━━━ Material shown

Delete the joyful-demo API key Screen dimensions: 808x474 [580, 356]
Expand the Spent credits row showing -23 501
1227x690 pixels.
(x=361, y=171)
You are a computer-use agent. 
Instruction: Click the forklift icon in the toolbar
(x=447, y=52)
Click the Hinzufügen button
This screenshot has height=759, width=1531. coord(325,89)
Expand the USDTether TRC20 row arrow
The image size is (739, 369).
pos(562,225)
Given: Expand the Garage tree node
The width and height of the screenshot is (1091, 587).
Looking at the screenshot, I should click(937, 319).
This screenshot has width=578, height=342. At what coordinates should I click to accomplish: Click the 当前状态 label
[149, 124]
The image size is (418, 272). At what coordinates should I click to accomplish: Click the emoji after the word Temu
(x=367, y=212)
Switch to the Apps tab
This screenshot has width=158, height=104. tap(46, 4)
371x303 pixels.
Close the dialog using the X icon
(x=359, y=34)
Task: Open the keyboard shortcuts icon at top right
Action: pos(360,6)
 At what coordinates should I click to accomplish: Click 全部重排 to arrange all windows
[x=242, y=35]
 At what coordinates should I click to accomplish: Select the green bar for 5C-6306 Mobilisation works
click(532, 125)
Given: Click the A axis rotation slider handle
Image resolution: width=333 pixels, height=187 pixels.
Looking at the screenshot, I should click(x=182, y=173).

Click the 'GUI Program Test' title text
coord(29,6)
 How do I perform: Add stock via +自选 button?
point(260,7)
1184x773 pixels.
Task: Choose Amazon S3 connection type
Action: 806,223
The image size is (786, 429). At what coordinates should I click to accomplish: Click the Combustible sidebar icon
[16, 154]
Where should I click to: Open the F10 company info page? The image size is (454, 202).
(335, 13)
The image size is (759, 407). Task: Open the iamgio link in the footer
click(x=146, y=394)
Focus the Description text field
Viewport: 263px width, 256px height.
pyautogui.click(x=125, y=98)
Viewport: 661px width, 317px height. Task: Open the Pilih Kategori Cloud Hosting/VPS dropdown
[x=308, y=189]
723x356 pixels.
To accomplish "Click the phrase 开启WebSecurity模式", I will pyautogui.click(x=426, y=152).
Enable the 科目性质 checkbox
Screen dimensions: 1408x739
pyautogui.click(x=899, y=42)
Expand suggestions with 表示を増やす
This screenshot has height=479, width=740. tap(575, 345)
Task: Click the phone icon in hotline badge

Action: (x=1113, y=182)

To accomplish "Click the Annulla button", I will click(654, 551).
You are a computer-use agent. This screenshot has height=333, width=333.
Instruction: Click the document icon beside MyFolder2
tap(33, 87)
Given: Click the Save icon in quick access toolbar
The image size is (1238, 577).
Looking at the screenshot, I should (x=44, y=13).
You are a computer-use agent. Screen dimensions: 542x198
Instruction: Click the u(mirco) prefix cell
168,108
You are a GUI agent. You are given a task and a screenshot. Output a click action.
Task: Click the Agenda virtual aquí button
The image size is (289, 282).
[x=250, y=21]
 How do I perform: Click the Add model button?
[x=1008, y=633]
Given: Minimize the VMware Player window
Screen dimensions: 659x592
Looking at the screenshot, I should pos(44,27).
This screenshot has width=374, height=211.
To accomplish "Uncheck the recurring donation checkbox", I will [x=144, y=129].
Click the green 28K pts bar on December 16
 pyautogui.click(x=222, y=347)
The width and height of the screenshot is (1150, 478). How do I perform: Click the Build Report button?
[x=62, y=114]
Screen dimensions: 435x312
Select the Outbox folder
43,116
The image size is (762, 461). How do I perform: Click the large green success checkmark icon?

━━━━━━

To do:
Find each line in the entries above that contains the word "This" and copy all of those lines in full.

Worked answer:
This screenshot has height=759, width=1531. coord(325,89)
This screenshot has width=578, height=342. At what coordinates should I click to accomplish: Click the 当前状态 label
This screenshot has width=158, height=104. tap(46, 4)
This screenshot has height=479, width=740. tap(575, 345)
You are a computer-use agent. This screenshot has height=333, width=333.
This screenshot has width=374, height=211.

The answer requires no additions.